■ **WHAT IS EXPECTED**: Count, in the entries, the lines with "computer". Answer with the number only.

■ **PROVIDED DATA**:
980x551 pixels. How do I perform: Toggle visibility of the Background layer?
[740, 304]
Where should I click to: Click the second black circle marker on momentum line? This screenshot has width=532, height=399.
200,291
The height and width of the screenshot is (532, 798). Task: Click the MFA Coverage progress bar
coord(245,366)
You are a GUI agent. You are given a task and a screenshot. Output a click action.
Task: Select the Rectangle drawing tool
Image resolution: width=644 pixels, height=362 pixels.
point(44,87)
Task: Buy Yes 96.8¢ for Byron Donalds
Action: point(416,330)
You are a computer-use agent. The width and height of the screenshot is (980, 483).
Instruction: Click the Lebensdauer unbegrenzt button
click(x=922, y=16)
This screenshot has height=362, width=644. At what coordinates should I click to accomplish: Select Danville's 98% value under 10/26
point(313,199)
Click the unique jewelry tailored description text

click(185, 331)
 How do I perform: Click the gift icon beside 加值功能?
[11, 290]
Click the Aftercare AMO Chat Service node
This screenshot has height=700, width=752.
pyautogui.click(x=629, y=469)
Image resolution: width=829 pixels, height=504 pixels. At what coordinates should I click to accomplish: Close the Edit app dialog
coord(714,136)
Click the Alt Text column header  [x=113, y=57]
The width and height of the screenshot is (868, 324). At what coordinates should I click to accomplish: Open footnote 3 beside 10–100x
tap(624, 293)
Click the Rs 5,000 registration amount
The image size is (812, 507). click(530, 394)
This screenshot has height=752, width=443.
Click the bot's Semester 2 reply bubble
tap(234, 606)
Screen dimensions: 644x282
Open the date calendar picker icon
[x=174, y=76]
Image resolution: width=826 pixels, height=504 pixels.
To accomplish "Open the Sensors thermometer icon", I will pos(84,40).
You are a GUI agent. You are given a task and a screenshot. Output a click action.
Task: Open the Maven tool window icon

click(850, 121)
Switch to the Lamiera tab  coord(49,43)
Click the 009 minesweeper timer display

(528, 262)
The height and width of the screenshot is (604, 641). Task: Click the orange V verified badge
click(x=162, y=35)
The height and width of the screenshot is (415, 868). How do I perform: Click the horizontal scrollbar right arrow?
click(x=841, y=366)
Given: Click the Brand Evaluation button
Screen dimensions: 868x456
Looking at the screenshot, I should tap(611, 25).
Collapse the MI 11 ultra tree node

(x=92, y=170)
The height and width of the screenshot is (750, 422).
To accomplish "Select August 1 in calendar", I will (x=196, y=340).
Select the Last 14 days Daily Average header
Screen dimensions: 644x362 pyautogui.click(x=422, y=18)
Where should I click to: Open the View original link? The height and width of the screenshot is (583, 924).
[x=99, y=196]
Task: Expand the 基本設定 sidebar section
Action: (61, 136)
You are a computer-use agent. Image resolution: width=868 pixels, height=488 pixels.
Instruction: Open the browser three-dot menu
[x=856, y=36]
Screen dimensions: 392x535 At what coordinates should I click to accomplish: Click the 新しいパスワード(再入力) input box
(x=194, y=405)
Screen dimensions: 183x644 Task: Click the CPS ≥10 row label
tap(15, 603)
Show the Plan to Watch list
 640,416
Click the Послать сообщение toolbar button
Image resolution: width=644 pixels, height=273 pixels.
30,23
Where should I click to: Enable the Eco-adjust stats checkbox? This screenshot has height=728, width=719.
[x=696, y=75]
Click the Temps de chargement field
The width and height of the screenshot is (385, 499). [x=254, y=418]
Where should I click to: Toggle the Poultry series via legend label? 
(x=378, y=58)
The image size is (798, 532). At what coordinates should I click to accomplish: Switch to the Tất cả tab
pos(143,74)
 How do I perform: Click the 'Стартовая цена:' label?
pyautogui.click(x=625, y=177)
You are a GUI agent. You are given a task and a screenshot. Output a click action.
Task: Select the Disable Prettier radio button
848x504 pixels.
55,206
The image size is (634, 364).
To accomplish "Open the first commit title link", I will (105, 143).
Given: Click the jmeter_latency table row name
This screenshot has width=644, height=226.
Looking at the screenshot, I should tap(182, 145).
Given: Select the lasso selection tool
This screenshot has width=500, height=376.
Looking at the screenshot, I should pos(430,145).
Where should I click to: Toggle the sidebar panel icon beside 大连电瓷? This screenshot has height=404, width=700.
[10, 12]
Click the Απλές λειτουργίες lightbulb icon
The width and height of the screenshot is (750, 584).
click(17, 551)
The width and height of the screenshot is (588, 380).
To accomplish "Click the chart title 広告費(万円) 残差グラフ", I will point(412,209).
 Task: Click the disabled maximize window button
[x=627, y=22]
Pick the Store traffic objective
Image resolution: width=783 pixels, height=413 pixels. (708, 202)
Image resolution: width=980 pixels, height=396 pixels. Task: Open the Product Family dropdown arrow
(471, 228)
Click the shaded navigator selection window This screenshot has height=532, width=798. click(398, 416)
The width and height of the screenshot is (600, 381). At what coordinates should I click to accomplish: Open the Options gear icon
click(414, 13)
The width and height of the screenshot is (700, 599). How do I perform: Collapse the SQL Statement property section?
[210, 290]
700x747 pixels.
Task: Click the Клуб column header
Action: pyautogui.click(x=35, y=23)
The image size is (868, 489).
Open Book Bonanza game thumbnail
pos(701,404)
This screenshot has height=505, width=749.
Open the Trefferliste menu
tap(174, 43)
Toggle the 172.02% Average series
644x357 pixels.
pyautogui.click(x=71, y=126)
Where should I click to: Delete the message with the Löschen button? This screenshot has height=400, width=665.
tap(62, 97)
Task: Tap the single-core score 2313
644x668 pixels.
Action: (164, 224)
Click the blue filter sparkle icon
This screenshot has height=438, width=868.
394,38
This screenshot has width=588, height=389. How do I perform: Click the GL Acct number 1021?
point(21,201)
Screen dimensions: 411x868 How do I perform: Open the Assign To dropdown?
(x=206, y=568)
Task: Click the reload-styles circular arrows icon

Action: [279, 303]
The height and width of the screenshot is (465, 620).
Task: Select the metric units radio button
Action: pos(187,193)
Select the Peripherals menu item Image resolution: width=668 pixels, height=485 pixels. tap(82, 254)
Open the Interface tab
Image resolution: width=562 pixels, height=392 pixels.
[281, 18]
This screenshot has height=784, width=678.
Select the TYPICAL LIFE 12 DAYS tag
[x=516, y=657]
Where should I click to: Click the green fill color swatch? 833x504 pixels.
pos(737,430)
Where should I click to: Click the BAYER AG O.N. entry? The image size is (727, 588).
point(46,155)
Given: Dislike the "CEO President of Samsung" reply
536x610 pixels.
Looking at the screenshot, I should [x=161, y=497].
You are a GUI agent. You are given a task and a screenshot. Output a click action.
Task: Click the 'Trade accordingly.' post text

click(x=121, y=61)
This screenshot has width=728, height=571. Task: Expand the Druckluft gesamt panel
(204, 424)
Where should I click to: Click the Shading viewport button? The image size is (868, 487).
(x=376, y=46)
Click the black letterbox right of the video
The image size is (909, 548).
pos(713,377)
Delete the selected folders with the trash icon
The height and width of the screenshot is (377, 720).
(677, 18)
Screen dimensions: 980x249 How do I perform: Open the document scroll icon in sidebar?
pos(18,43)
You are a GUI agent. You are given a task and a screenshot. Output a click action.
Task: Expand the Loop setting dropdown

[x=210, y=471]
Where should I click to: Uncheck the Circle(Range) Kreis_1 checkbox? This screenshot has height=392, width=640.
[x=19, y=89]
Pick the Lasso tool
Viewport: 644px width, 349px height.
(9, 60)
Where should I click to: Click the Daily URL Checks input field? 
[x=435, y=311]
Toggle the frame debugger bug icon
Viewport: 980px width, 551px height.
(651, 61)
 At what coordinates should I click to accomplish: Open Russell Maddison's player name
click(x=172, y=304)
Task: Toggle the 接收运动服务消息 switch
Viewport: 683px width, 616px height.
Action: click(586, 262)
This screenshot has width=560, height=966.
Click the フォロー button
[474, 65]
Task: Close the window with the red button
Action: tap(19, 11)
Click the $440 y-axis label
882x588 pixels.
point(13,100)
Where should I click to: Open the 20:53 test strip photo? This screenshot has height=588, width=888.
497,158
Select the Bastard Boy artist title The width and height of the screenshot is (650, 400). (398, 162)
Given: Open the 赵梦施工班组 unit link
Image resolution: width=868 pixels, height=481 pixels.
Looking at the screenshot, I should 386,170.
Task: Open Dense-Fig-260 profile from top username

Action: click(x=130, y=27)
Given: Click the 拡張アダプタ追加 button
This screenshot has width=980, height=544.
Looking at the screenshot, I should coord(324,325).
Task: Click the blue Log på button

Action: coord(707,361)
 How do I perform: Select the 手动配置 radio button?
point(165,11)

■ **TASK SOLUTION**: 2